- Opening Delimiter -

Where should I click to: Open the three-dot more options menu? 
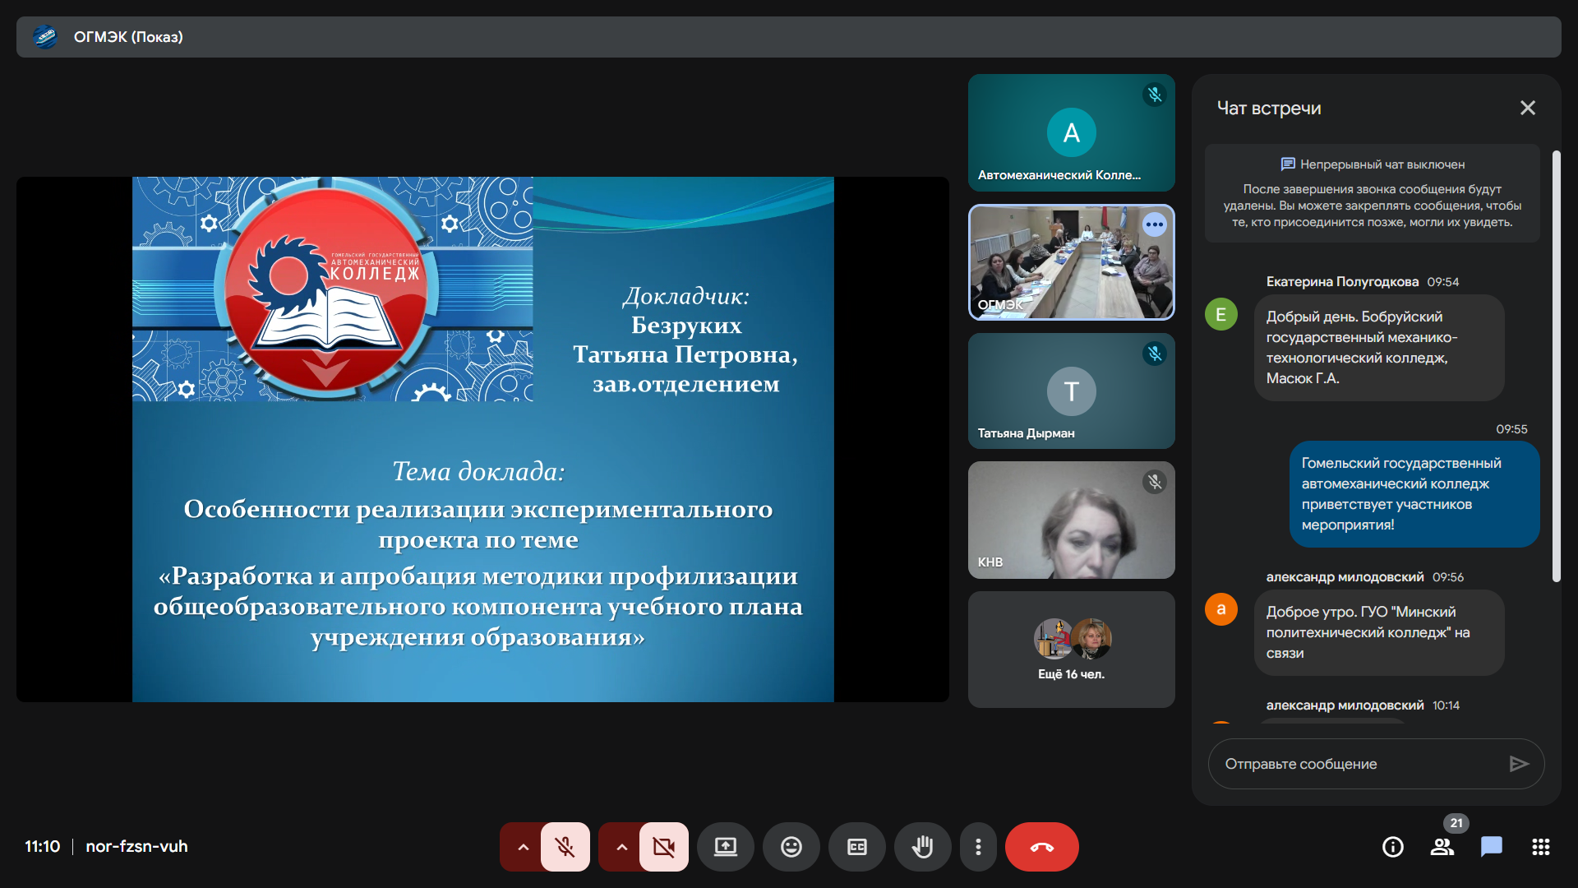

- Closing Delimiter -
- Opening Delimiter -

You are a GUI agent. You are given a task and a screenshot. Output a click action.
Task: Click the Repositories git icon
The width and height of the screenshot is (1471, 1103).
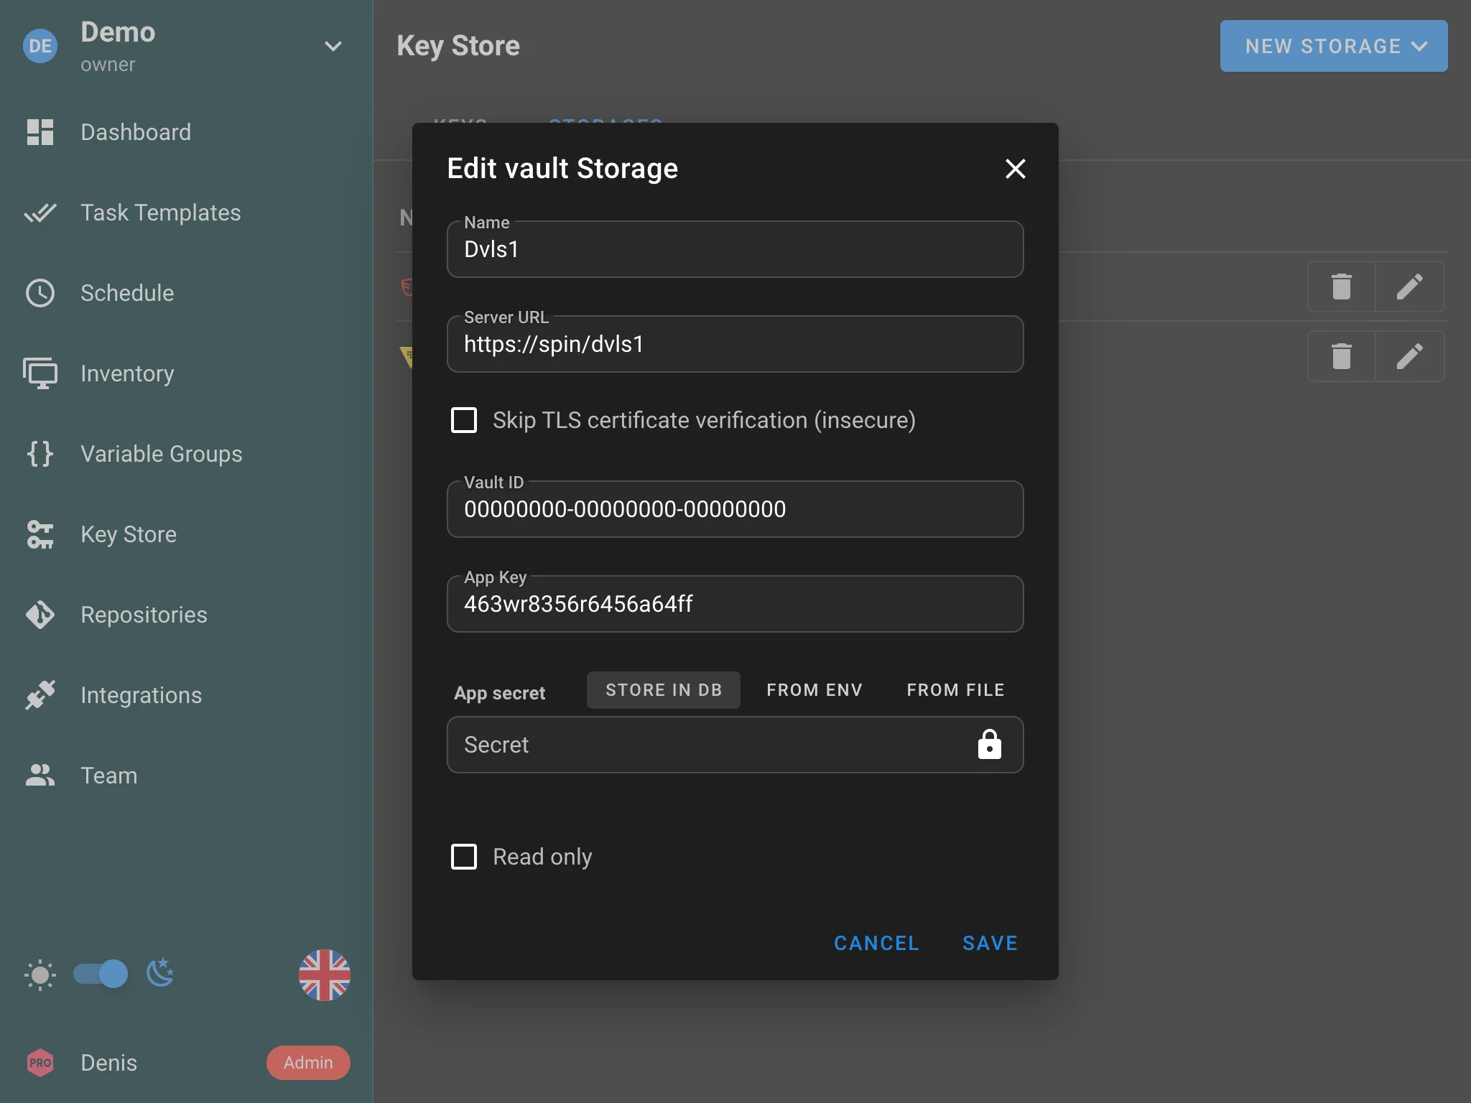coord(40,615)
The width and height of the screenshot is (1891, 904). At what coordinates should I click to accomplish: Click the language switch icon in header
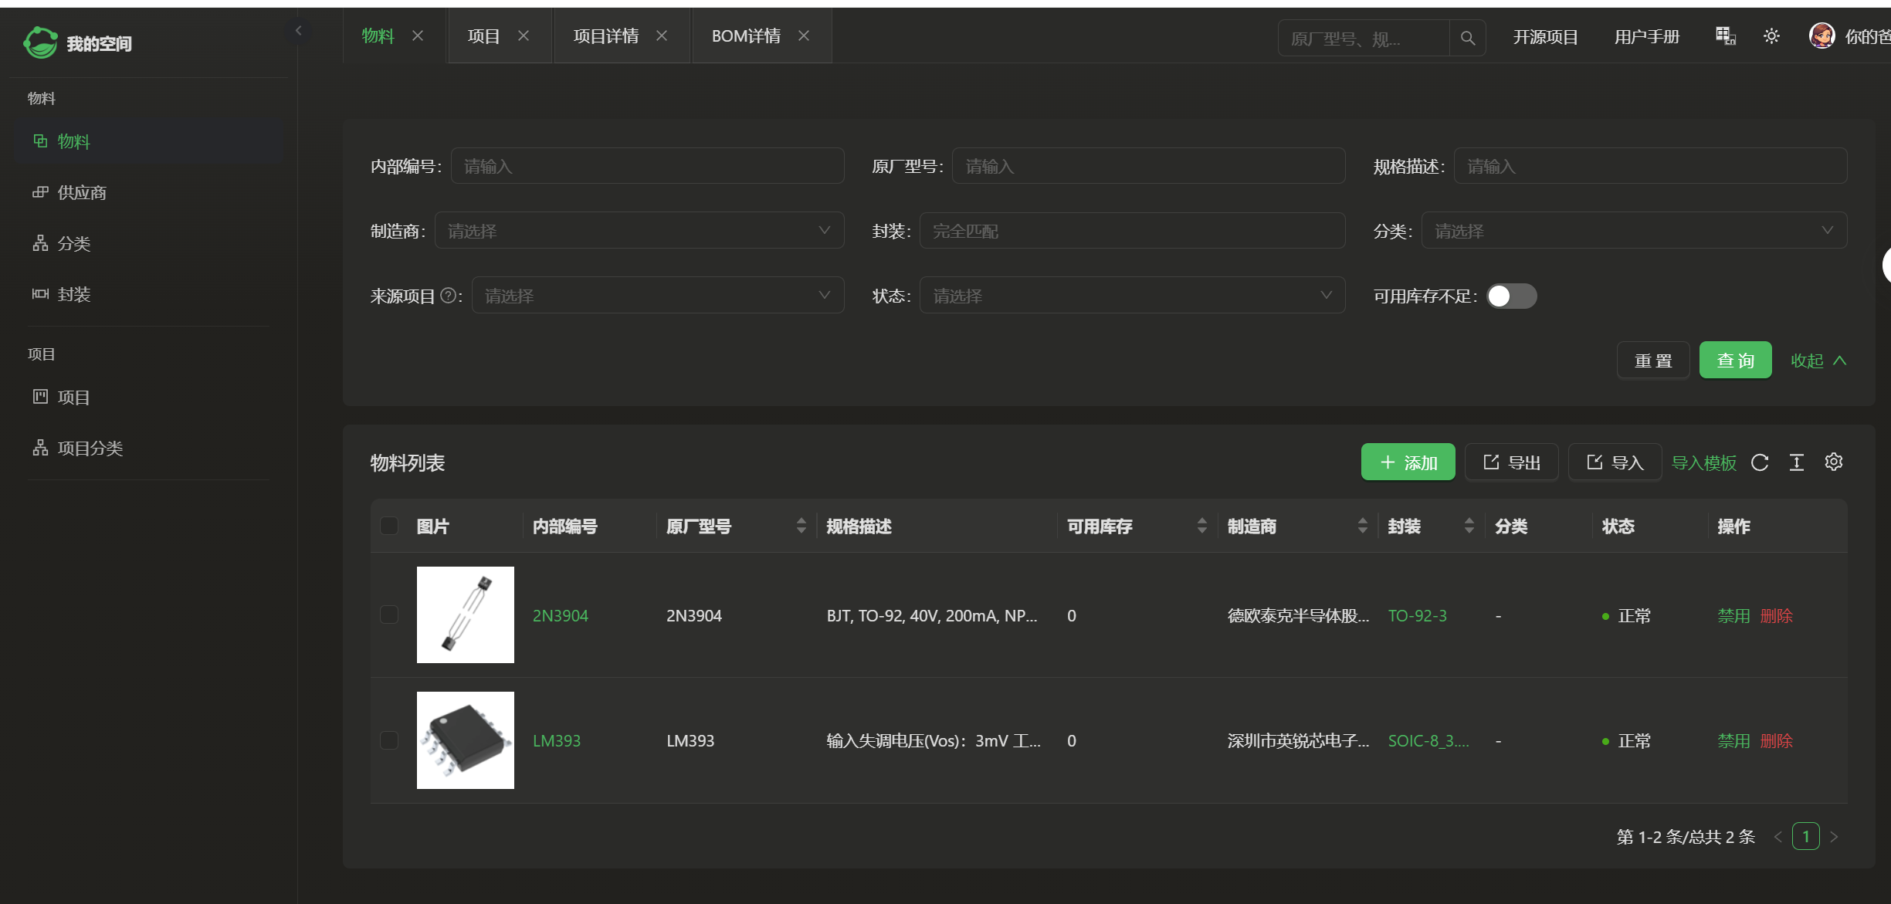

- Closing Delimiter -

TASK ITEM: In the listing above, find the line containing "You are a GUI". Output it and every line after it up to and including the line containing "The width and height of the screenshot is (1891, 904).", exactly, but skip the pictures.

FINAL ANSWER:
You are a GUI agent. You are given a task and a screenshot. Output a click action.
Task: Click the Repositories git icon
The width and height of the screenshot is (1471, 1103).
coord(40,615)
The width and height of the screenshot is (1891, 904). At what coordinates should I click to accomplish: Click the language switch icon in header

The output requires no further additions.